■ Exercise
Copy out every line of the listing in which "scrollbar" appears.

■ Available data
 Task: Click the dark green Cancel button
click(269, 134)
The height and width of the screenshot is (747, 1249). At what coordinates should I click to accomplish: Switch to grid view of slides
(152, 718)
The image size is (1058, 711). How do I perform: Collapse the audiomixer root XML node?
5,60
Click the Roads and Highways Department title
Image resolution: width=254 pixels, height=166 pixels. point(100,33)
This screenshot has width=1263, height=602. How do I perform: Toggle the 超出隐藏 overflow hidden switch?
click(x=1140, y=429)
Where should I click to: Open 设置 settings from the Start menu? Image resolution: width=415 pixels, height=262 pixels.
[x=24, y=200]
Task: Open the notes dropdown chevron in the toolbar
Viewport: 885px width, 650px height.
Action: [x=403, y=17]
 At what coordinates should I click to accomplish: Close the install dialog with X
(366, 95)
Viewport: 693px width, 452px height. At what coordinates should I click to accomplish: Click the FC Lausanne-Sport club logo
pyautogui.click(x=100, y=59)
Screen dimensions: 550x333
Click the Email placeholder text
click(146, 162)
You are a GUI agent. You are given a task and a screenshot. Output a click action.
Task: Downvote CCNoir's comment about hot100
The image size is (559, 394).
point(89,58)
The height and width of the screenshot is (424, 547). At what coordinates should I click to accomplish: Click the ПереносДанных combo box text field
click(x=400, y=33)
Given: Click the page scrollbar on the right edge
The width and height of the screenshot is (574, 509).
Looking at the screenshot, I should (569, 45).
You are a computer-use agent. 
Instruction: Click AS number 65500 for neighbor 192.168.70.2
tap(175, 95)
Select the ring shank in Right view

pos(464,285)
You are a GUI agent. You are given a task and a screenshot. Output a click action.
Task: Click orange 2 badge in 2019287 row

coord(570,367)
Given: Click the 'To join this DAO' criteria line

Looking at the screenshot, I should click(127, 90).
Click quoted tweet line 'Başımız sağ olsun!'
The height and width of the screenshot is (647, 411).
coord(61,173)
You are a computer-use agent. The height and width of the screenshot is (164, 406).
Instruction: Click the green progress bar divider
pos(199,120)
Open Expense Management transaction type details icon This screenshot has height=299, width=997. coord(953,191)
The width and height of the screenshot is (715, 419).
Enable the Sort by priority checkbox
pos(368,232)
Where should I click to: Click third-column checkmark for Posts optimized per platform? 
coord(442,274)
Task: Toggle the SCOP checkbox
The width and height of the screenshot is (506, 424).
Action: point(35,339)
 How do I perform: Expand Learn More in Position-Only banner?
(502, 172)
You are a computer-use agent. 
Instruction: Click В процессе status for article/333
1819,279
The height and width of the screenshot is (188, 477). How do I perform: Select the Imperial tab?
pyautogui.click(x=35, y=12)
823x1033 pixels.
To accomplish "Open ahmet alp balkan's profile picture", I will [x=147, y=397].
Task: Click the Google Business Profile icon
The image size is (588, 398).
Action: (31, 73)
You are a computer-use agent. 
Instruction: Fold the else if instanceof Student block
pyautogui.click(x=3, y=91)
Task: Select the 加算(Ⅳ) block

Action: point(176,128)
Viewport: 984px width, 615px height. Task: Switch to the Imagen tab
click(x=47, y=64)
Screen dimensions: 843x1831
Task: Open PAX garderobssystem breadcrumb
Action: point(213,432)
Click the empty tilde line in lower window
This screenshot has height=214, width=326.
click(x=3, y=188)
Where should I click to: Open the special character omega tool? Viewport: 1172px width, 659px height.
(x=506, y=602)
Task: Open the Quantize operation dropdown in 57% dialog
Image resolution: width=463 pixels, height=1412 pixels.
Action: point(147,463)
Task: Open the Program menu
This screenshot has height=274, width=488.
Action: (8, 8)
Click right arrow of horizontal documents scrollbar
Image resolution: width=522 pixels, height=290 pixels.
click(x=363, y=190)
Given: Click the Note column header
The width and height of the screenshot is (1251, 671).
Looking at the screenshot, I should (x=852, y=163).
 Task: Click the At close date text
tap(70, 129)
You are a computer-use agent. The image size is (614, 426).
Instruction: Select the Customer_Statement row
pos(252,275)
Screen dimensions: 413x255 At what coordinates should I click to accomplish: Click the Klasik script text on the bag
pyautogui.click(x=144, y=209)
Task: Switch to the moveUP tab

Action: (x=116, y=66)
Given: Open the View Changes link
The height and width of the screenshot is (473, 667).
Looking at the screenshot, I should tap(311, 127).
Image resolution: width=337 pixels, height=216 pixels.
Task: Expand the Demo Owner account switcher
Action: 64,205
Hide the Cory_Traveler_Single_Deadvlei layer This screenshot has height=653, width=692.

■ Solved exercise
Given: Click the page scrollbar on the right edge
Click right arrow of horizontal documents scrollbar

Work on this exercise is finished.